De acordo com Nazareth, o tutor do animal disse que precisava deixá-lo preso, para que não incomodasse os vizinhos, já que outras pessoas dividem a área do imóvel em que reside. "Ele, inclusive, falou que estava procurando outra casa, onde pudesse deixar a cachorra solta. Disse também que sabia ser errado deixar ela amarrada, mas que não tinha outra solução naquele momento", comenta.

Todavia, as denúncias de maus-tratos em relação à cadela foram relevantes. A voluntária da Aprai, Jamile Palamedi, estava a caminho da residência no Colibris, quando recebeu, pela rede social, uma imagem do animal já enforcado pela corrente onde vivia amarrado. "Eu tinha recebido uma denúncia da irmã da dona da cachorra, afirmando que o cunhado batia muito nela", revela.

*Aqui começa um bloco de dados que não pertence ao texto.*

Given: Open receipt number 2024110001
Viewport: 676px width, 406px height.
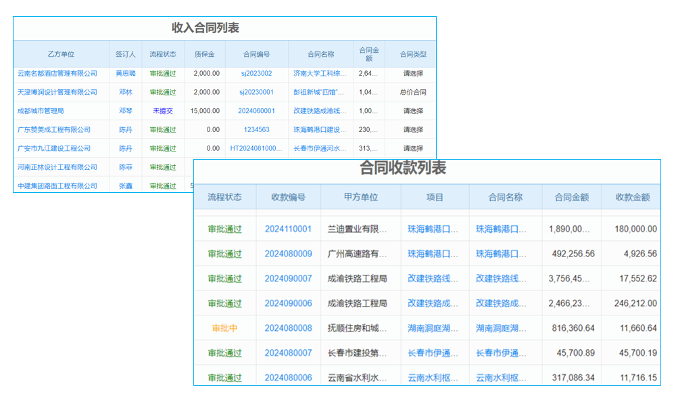Looking at the screenshot, I should (x=288, y=229).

A Tribuna teve acesso à mensagem gravada pela cunhada do agressor: "(...) de verdade, eu fiquei desesperada a hora que vi isso, gente. Cachorro pequeno come de tudo e por isso eles batiam muito nela. Passei dois dias morando com eles e via que eles batiam nela. Teve até uma vez, em que eu presenciei um vizinho que passava na rua e pediu para que ele parasse de bater nela (...)."

Na gravação da mensagem, a cunhada do agressor chorava e dizia que estava "muito mal" pelo ocorrido. "(...) chegar nessa situação de amarrar ela numa corda no alto é maldade demais. A hora em que vi essa foto (da cadela morta) não acreditei. Eu converso pouco com minha irmã e agora estou até com medo de sair na rua porque as pessoas sabem que sou irmã dela (...)."

Indignação

Jamile também se diz indignada com o caso. "Quando estávamos a caminho da casa recebemos a imagem da cachorra morta, pendurada na corrente. A sensação que tivemos naquele momento, nem dá para explicar... Estamos inconformados, porque era óbvio que o animal poderia se machucar naquelas condições, e ele sabia disso, mas não fez nada", lamenta a voluntária.

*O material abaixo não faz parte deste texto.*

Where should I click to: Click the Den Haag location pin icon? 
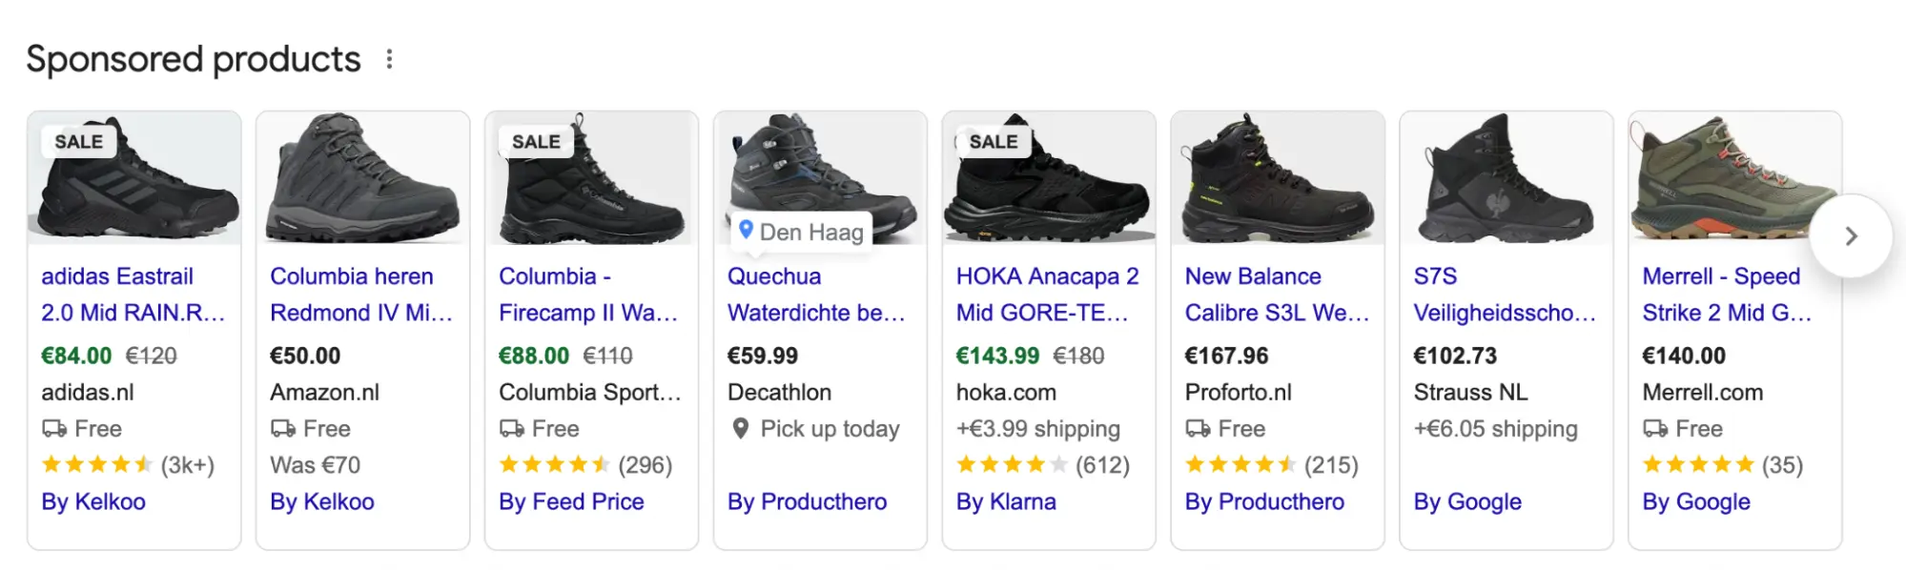pyautogui.click(x=746, y=231)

Ela destaca ainda que, ao chegarem na casa e presenciarem a cadela já sem vida, o agressor demonstrou total frieza. "Ele e a mulher agiram como se nada tivesse acontecido; daí ele pegou o animal e colocou em um saco preto", narra Jamile.

As voluntárias também foram informadas por uma moradora do imóvel de que havia salvo a vida da cadela em outra ocasião. "Ela contou que, certa vez, viu que a corrente estava enroscada no pescoço da cachorra e, então, foi lá e desenrolou; senão, talvez o animal já tivesse morrido antes", considera.

A história da cadelinha de menos de um ano causou comoção nas redes sociais. Os próprios moradores do bairro divulgaram as imagens do animal antes da morte, atestando as condições em que este vivia. A Aprai fez o Boletim de Ocorrência (BO) na tarde de quinta-feira, dia seguinte ao ocorrido.

"Ele será indiciado por maus-tratos; tal atitude não se justifica, tendo em vista que o animal estava claramente em risco. Infelizmente, não deu tempo de salvarmos este, mas, a atitude dos vizinhos em denunciar nos ajuda bastante a interferirmos em casos de agressão e morte de animais. Essas pessoas têm de ser punidas", reforça Jamile.